Помолчали. Босяк поскреб ногу об ногу. Расспрашивать его подробнее было неудобно: золоторотец выглядел старше меня раза в три. Я задал ему пару наводящих вопросов, все надеясь, что он сам догадается поведать мне какую-нибудь романтичную историю из своей жизни.

– Рассказал бы чего-нибудь, а? – наконец предложил я и ощупал в кармане блокнот, карандаш, не решаясь, однако, извлечь их наружу

Босяк скинул с головы шапчонку-блин, утер нос и вновь напялил ге на свалявшиеся лохмы.

– Пожрать-то больше нету? – спросил он, обшаривая меня своими пустыми, водянистыми глазами. – Так, говоришь, рассказать? Чего ж не рассказать… расскажу. Чего ж. Ну жил я. Известно. Было время, жил и я. Н-да. Лавка скобяная была, а как же. Человек был… красавец. Бывало, сладкой водочки захочешь – пей в удовольствие, баранок – опять же сколько утроба пожелает. Пинжак носил. А теперь вот насекомых-паразитов кормлю.

Он надолго задумался. Сбиваясь и покраснев, я сказал, что любовь он, наверное, признает только свободную?

– Это в каком же смысле? А-а, понятно. – Босяк посмотрел под скамейку, где с равнодушным бесстыдством разметалась во сне охмелевшая бабенка с грязными ногами – розовая мальва из моих мечтаний. – С этакими-то любовь?
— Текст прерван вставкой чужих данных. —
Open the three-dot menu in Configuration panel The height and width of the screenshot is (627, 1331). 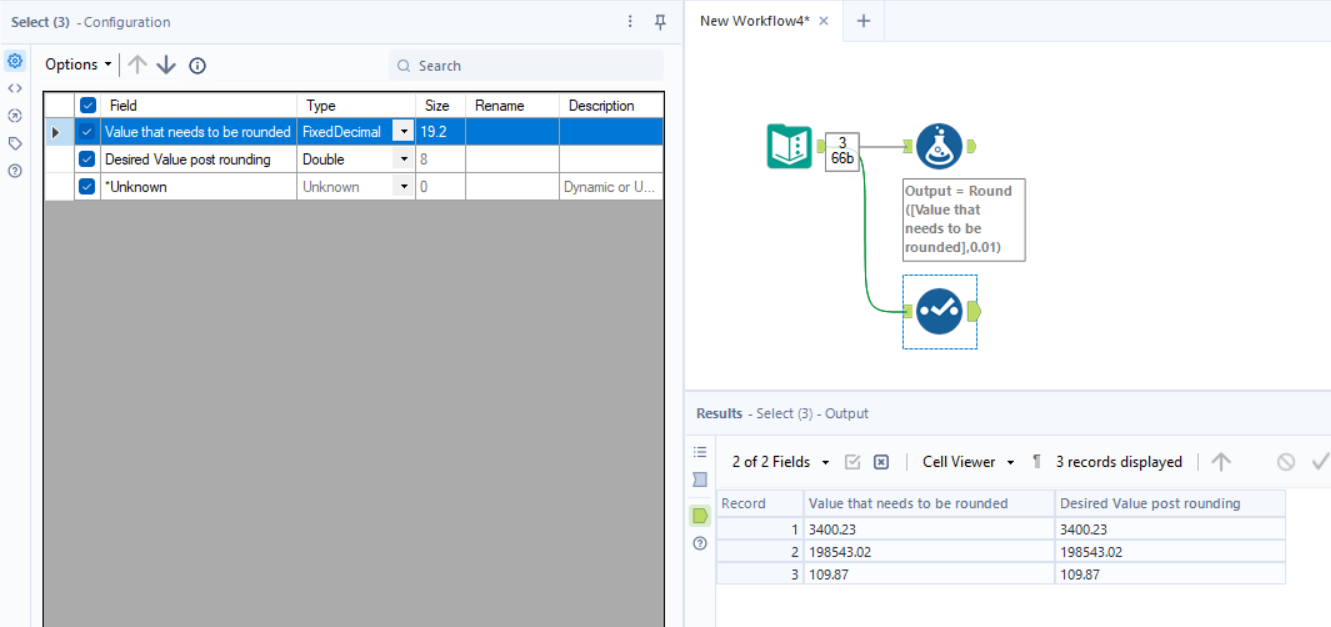pyautogui.click(x=630, y=21)
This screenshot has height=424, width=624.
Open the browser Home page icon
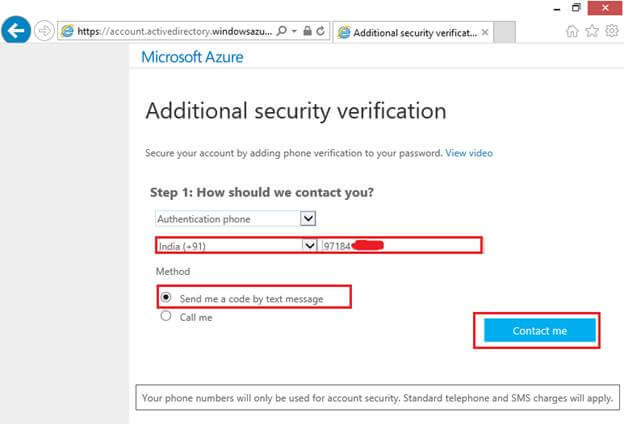[x=572, y=31]
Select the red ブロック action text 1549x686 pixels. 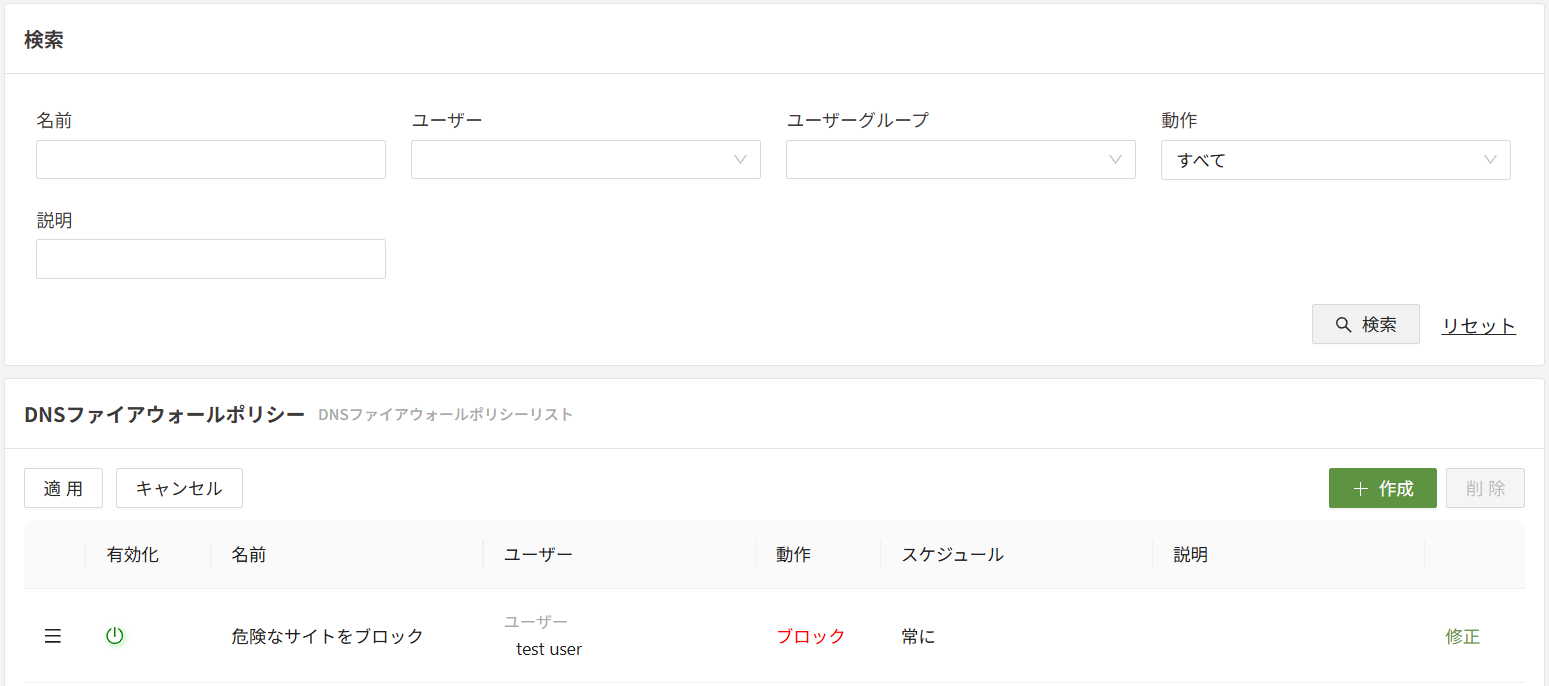(x=810, y=635)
Натурально слободная: мне ее только помани издаля шкаликом. А, подумаешь, добро – марухи. Ко мне до леворюции кухарки… горничный персонал липли, ровно репьяхи до кобеля. Сами фершел беспременно за ручку: как, мол, Парфен Савелич, здравие? И все такое. Господин урядник заходил чаи отведывать! Пятистенок был – другого такого в селе не сыщешь. Чего там, жили и мы… было. По вокзалам не валялся, не вытирал… своей фигурой полы зашарканные.

С улицы вошел сторож с фонарем. Раздутая щека его была подвязана клетчатым платком, жидкая бороденка торчала набок. Гремя сапогами и приседая, точно у него была грыжа, он полез наливать керосин в лампочку и отдавил босяку ногу.

– Потише… ты, – огрызнулся мой "благородный объект".

– Ась? Чиво? – неожиданно взвизгнул сторож, совсем не похожий на того добродушного бакенщика, который рисовался мне дома. – А ну, метитесь отседова. Разлеглися тут, рвань вшивая, как бары, изгадили всю помещению.